▸ **WHAT THE TASK REQUIRES**:
All lines holding the word "stack" should be located in the records and copied.

Collected data entries:
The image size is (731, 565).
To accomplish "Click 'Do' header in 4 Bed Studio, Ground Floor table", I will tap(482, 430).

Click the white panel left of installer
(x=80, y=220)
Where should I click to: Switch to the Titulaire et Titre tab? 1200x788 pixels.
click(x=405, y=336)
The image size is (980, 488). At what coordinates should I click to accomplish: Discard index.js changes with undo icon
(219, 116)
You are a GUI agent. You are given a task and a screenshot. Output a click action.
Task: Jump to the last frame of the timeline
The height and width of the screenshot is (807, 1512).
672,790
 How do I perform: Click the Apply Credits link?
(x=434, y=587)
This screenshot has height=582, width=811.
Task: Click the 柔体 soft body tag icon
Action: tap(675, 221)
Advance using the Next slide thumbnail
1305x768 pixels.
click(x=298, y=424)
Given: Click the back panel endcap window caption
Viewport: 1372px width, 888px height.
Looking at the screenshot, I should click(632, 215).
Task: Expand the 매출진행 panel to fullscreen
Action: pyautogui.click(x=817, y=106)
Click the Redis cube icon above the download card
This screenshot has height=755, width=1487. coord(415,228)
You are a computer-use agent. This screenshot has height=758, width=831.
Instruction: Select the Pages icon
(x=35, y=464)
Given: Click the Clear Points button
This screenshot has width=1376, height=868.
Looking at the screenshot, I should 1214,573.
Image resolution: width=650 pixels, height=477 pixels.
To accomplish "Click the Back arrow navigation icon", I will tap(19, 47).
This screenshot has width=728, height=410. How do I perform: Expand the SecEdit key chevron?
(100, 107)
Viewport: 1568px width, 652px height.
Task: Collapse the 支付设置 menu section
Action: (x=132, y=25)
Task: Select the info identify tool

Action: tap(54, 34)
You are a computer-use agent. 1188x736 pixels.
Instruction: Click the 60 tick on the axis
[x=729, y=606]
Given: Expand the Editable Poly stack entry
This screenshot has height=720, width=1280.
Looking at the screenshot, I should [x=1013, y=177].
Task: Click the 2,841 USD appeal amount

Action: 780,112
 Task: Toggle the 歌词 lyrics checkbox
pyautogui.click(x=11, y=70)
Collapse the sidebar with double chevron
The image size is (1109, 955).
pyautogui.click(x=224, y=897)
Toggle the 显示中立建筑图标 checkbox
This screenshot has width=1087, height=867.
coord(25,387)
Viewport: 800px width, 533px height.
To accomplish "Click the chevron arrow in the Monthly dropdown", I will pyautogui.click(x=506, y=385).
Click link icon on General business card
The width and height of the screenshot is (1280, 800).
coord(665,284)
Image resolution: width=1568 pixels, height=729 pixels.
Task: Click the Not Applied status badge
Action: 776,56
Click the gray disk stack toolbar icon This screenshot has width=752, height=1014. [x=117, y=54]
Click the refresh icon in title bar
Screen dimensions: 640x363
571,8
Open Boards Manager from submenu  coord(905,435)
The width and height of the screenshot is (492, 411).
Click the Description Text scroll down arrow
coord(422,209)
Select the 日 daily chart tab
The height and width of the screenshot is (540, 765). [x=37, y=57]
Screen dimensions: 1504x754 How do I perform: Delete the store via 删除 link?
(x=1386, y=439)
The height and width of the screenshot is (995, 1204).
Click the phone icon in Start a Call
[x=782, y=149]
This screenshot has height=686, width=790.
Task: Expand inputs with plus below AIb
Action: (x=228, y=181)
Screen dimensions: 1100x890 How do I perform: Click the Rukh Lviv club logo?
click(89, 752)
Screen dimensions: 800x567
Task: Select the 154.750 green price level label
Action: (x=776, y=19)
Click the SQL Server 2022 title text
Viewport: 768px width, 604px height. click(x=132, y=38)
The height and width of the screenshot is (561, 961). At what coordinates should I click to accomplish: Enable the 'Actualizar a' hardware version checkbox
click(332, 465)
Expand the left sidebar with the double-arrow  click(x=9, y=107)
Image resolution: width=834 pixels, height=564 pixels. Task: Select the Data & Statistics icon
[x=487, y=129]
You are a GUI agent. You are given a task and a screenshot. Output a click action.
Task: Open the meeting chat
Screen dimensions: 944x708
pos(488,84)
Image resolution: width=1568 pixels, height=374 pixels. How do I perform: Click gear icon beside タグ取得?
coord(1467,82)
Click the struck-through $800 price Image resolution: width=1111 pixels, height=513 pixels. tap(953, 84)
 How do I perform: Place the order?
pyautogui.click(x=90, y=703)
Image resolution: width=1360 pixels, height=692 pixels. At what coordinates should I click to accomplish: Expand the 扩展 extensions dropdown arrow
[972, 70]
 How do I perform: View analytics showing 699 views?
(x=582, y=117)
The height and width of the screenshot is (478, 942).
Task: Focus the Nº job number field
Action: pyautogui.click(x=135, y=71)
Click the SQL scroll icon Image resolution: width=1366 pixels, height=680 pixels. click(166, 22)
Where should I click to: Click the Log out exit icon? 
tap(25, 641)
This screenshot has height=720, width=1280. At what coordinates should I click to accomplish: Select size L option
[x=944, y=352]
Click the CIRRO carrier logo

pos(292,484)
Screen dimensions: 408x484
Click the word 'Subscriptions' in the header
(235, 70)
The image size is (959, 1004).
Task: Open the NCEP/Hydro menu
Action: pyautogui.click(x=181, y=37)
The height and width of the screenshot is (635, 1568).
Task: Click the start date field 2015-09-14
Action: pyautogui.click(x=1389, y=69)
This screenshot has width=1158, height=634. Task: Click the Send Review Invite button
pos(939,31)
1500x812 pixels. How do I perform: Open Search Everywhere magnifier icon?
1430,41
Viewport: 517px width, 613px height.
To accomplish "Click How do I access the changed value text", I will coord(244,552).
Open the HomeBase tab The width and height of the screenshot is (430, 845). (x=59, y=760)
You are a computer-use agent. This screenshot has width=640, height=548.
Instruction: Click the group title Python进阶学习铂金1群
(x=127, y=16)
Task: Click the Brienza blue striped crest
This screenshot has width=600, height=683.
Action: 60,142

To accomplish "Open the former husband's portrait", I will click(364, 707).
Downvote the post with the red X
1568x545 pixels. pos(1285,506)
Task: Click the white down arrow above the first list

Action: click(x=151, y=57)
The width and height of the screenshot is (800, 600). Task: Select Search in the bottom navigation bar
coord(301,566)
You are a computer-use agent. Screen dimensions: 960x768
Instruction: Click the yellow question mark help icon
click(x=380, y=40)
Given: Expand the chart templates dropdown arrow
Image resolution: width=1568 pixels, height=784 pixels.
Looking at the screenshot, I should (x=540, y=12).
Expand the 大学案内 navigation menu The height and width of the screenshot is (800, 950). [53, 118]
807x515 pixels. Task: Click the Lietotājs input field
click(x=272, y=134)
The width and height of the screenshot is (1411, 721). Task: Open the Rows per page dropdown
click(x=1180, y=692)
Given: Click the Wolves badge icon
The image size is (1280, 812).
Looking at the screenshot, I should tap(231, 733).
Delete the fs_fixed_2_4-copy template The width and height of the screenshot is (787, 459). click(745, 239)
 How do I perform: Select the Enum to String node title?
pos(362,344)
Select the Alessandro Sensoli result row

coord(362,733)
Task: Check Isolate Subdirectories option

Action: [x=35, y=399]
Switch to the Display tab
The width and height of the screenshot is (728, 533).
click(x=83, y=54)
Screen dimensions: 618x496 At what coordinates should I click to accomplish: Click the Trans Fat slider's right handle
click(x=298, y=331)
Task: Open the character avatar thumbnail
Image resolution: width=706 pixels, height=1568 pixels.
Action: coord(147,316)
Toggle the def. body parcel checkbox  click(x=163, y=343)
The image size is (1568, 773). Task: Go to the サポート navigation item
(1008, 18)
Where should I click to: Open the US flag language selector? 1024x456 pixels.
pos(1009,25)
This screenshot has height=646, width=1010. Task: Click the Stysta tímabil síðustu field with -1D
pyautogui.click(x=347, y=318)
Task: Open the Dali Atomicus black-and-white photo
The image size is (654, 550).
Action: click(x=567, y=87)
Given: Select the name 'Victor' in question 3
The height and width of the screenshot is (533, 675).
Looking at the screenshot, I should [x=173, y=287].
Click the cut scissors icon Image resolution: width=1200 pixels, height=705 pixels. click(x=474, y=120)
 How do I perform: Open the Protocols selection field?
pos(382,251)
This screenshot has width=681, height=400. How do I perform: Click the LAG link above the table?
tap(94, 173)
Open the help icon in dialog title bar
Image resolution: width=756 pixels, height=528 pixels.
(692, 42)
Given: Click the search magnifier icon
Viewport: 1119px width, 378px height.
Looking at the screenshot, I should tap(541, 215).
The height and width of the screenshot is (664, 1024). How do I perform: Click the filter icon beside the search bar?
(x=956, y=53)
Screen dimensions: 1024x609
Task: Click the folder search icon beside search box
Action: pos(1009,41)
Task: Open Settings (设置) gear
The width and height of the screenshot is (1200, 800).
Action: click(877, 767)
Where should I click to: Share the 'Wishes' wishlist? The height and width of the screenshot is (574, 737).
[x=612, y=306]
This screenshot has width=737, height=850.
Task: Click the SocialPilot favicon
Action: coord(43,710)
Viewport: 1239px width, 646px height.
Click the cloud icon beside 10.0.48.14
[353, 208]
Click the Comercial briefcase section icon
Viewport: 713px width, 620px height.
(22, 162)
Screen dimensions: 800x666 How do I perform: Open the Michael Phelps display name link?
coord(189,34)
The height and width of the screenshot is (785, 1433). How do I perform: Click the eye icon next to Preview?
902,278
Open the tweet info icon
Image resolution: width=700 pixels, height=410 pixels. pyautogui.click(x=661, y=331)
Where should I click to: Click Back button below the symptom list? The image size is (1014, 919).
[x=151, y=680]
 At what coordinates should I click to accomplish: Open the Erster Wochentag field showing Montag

▸ **SOLUTION FOR THIS PROBLEM**:
Given: Expand the Editable Poly stack entry
Click the gray disk stack toolbar icon This screenshot has width=752, height=1014. [x=117, y=54]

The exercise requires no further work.